**Extracted information:**
───

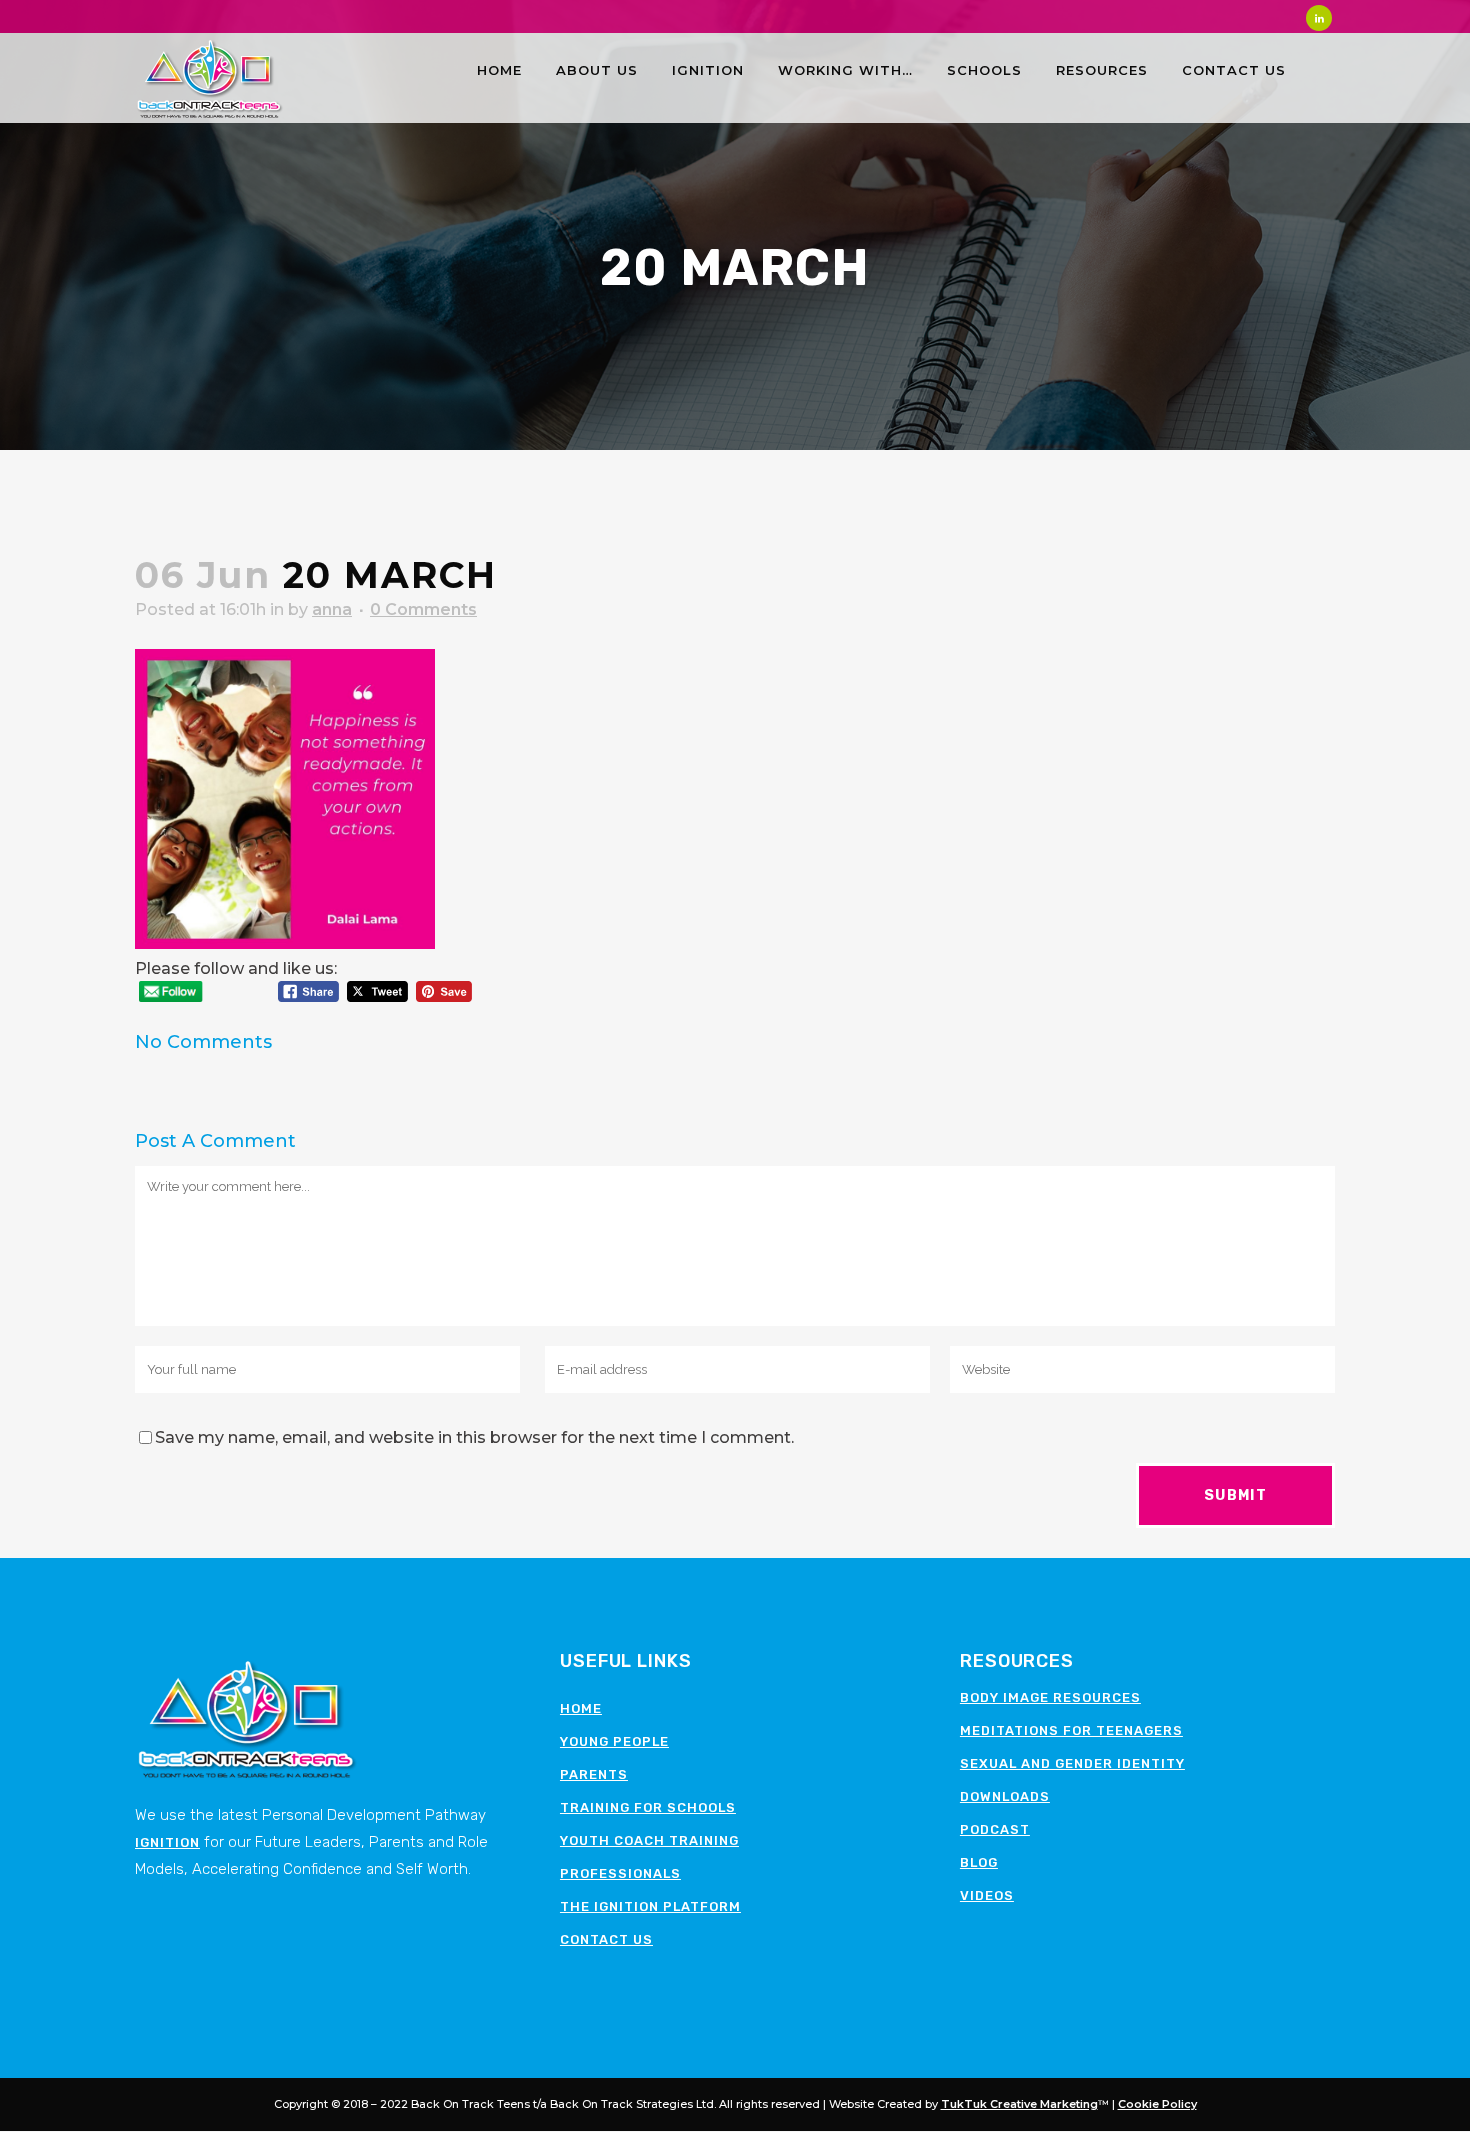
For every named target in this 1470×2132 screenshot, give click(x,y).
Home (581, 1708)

───

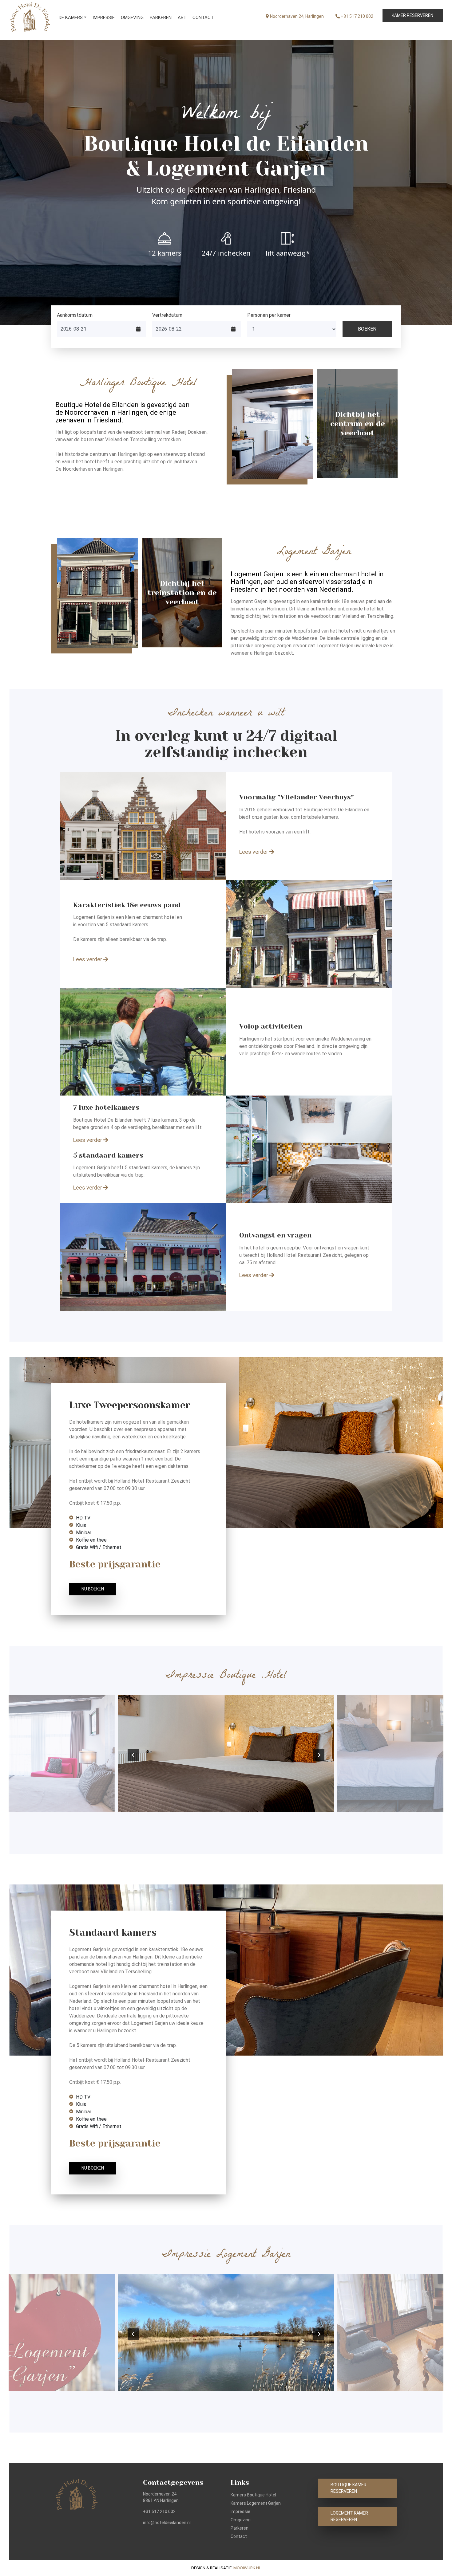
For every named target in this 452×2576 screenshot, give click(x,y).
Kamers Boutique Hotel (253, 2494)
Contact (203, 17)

───

**Exercise instructions:**
Using the data above, repeat exactly the lines that begin at the line with "For every named target in this 452×2576" and end at the line with "Contact (203, 17)", both ends included.

**Response:**
For every named target in this 452×2576 screenshot, give click(x,y).
Kamers Boutique Hotel (253, 2494)
Contact (203, 17)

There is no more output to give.